Understanding BC Spring Steelhead
Ken Morrish December 13, 2022
Spring steelhead can be considered late winter steelhead, as both winter and spring steelhead are similar creatures that differ significantly from the summer or fall steelhead that have made the Skeena watershed internationally renowned. Their most significant defining characteristics are that winter and spring fish come into the river "ripe and ready" and spend very little time in freshwater before spawning. The other factor that goes hand in hand with their short tenure in the freshwater (often less than a month and in some cases less than a week) is that they tend to travel less than 100 miles from the saltwater. Many of them also head for smaller coastal rivers that lack cool sustained summer flows. Summer fish, generally speaking, tend spend six to eight months in freshwater and spawn in the spring, often at the same time as their winter and summer counterparts. Summer fish tend to migrate more than 100 miles inland, as they require cool sustained flows for their time in the freshwater, and this in turn means that their natal river often originate from larger interior mountains that have access to significant snowpack. Winter and spring fish tend to be large on average, and because they tend to be caught relatively close to the ocean, can be very strong fighters, despite cold water temperatures.
In the greater Terrace region, and in particular on the main Skeena, winter fish can be caught in January and February, but often the river is frozen over so these months remain un-bookable for visiting anglers. Come mid- to late-March, the ice tends to be largely gone and outfitters begin taking bookings. In late March, virtually all of the fishing will take place in the main Skeena. Come April 1, the Kalum opens, and as April progress the Kitimat, which is south of the Skeena drainage, steadily sees more and more fish. Also, by mid-April, the main Skeena tends to experience spring run-off, and is rarely fishable for the last half of the month, clearing again in July. This is not to say that some dates are better than others, but rather to inform anglers that where they will fish will differ depending on timing and the conditions at hand.
The joys of spring steelheading this region are many. First and foremost, the best guides focus on surprisingly shallow, broken water, meaning it is rare to fish heavier than a type 3 sink tip. Likewise, flies tend be unweighted or slightly weighted. Pink flies and especially flies in the shell pink spectrum work exceedingly well. At times dry lines with wet flies just subsurface are a great choice and for the boldest anglers, true dry flies skated and or pulsed can be remarkably effective.

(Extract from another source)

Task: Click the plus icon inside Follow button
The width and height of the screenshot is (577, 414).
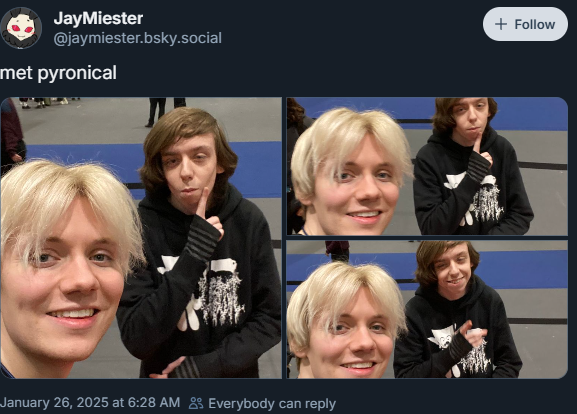Action: tap(501, 24)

Why bouncy, shallow water lies consistently out-perform more conventional holding water is debatable, but many feel that that these big fish want to hold in water that the seals cannot effectively hunt, and seals are common in all the best beats. Virtually all of the guides fish 20-pound Maxima or an equivalent, as most have lost or landed fish that were simply too much for 15-pound to handle. For anglers that are not obsessed with numbers and are willing to work hard for the chance at a truly remarkable steelhead, few places offer the promise and potential of the greater Terrace region.